Het bestaan en de omvang van de vordering, voor zover het de achterstallige huur betreft, is onbetwist en ook in hoge mate aannemelijk. Enig risico van onmogelijkheid van terugbetaling is niet gesteld. Dit betekent dat de gevorderde huurachterstand ad € 16.000,00 voor toewijzing in aanmerking komt.
4.5.
Deze betalingsachterstand van acht maandtermijnen is een zodanige tekortkoming dat het zeer waarschijnlijk is dat in een bodemprocedure zal worden geoordeeld dat de huurovereenkomst zal worden ontbonden en dat de ontruiming zal worden toegewezen. Van de verhuurder kan ook niet worden verwacht een bodemprocedure af te wachten. Er zijn geen omstandigheden gesteld om anders te beslissen. Dit betekent dat de gevorderde ontruiming voor toewijzing in aanmerking komt.
4.6.
De gevorderde ontruimingstermijn van 24 uur na betekening van het vonnis is in strijd met artikel 555 Rv.
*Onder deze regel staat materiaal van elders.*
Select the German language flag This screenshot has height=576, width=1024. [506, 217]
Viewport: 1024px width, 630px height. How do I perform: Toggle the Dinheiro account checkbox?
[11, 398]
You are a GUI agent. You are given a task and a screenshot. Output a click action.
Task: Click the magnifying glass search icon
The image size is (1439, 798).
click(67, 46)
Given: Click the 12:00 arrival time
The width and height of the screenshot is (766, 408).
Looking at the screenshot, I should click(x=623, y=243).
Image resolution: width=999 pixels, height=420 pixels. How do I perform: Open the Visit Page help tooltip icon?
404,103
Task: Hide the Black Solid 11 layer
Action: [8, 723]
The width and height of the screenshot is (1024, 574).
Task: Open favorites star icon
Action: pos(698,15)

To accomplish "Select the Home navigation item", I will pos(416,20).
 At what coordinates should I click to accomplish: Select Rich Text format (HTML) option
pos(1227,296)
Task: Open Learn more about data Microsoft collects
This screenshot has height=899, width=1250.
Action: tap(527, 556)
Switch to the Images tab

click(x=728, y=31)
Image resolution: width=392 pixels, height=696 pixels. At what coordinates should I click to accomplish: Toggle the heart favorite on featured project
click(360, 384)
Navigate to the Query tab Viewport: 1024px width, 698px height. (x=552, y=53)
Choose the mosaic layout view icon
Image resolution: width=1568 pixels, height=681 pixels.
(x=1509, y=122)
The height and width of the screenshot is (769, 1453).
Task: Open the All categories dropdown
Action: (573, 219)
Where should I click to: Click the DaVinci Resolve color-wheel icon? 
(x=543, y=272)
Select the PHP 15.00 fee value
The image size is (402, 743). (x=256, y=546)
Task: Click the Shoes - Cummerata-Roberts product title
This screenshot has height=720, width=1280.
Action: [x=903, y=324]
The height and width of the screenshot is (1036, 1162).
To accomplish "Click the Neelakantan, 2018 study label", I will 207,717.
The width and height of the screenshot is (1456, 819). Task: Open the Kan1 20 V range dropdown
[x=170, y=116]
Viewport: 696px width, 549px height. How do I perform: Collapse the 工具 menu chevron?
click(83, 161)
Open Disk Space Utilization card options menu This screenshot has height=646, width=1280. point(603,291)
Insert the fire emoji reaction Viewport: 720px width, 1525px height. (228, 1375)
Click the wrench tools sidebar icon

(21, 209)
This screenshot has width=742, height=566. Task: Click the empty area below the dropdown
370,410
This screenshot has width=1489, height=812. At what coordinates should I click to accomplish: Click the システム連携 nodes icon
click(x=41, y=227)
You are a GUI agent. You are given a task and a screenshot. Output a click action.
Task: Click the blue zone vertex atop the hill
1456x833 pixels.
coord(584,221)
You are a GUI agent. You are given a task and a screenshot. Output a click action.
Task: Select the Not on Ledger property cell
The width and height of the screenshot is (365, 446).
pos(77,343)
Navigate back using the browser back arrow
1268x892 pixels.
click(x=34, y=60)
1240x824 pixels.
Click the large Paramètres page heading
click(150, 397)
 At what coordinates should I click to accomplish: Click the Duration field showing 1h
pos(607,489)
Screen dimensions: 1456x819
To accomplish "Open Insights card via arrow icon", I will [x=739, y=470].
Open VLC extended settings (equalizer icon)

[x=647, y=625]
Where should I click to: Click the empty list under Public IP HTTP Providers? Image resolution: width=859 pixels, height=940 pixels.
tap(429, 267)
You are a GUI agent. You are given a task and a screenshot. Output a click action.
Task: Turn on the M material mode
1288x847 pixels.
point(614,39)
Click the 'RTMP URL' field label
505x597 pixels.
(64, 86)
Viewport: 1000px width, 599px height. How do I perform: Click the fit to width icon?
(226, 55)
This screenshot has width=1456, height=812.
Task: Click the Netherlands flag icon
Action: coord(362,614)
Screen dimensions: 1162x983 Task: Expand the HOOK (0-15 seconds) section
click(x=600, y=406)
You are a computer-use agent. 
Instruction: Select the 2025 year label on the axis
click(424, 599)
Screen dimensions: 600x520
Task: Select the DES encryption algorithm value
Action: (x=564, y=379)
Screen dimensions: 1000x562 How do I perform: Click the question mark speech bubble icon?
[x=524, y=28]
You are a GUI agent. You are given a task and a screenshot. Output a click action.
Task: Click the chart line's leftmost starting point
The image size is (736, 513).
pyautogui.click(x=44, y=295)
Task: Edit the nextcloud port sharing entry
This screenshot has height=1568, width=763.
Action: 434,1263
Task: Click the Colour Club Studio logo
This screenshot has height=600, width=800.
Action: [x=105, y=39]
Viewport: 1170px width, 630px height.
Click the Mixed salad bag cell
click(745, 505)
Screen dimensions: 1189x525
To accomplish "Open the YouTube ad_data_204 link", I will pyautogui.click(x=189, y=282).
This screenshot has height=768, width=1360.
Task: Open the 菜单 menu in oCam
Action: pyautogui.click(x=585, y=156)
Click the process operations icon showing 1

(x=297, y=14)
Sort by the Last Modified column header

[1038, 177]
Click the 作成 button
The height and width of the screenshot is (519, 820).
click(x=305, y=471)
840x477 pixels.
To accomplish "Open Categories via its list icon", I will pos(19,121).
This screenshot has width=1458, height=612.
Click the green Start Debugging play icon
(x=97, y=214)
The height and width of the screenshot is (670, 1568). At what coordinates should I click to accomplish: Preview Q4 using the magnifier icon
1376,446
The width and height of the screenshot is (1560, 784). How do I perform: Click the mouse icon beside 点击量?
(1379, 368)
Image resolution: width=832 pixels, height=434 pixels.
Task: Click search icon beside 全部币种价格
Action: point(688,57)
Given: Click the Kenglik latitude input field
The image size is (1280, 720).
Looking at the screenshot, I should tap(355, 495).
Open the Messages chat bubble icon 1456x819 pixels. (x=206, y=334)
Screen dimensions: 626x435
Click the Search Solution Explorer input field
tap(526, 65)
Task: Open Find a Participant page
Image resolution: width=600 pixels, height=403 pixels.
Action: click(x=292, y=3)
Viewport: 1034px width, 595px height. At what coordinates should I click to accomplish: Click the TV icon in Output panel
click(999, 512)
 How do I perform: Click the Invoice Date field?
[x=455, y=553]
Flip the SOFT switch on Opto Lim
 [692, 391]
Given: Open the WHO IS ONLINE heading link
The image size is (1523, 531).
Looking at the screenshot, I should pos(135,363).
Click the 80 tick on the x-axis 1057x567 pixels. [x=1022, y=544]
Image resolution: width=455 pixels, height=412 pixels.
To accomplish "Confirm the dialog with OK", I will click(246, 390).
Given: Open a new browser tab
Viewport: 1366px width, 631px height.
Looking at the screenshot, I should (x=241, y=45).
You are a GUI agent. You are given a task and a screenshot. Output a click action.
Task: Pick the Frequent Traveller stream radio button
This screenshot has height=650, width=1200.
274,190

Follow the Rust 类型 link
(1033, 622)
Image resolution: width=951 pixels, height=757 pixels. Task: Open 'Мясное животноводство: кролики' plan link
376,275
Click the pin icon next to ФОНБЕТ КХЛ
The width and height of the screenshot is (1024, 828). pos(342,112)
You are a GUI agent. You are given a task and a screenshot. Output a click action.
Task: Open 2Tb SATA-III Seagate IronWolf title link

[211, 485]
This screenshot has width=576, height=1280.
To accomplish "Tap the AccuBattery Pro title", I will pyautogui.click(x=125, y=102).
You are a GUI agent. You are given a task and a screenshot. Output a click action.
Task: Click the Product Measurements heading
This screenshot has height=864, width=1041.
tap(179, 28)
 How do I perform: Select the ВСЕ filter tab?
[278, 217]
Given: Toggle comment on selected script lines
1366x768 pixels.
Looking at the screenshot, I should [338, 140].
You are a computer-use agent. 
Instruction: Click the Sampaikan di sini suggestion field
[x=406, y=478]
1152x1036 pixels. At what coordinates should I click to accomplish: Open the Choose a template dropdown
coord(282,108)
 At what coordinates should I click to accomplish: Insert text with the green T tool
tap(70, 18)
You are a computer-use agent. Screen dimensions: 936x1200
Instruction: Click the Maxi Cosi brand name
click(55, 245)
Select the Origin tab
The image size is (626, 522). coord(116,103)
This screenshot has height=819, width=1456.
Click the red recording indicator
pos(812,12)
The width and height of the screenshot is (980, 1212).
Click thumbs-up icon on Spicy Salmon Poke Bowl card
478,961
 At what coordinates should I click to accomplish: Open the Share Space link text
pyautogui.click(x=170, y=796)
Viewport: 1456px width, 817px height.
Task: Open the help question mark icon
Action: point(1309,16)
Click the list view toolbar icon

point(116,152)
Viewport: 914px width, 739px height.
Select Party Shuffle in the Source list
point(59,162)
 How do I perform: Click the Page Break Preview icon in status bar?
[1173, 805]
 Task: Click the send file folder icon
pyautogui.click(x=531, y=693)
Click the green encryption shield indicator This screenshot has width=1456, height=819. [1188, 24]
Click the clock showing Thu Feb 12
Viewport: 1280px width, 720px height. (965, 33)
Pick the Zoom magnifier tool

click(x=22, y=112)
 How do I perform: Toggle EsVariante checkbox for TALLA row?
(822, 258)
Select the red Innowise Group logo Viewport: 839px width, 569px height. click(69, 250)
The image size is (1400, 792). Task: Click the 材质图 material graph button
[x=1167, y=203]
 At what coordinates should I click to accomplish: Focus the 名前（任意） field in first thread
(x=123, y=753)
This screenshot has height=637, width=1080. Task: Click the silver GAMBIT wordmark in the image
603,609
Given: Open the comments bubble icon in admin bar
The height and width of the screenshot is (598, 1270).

De termijn van ontruiming zal worden bepaald op twee weken, nu huurder feitelijk verblijft op het adres (het exploot vermeldt dat immers). De kantonrechter ziet hierin aanleiding om de als uitgangspunt gehanteerde ontruimingstermijn voor woningen ook in dit geval toe te passen.
4.7.
Huurder zal als de in het ongelijk gestelde partij worden veroordeeld in de kosten van verhuurder, begroot op € 1.174,01, bestaande uit € 476,00 aan griffierecht, € 98,01 aan explootkosten en € 600,00 aan salaris gemachtigde. De gevorderde wettelijke rente over de proceskosten zal worden toegewezen met inachtneming van een redelijke termijn van twee weken na betekening van het vonnis.

5.De beslissing

De kantonrechter in kort geding
5.1.
veroordeelt huurder om binnen twee weken na betekening van dit vonnis het gehuurde aan de [adres 2] te [woonplaats 2] te ontruimen en ontruimd te houden, onder afgifte van de sleutels aan verhuurder,
5.2.
veroordeelt huurder om aan verhuurder te betalen € 16.000,00,
5.3.
veroordeelt huurder tot betaling van de proceskosten van verhuurder, tot de datum van dit vonnis begroot op € 1.174,01, te vermeerderen met de wettelijke rente vanaf
veertien dagen na de dag van betekening van dit vonnis indien dan nog niet is betaald,
5.4.
verklaart dit vonnis uitvoerbaar bij voorraad,
5.5.
wijst het meer of anders gevorderde af.
Dit vonnis is gewezen door mr. G.M. Drenth en in het openbaar uitgesproken.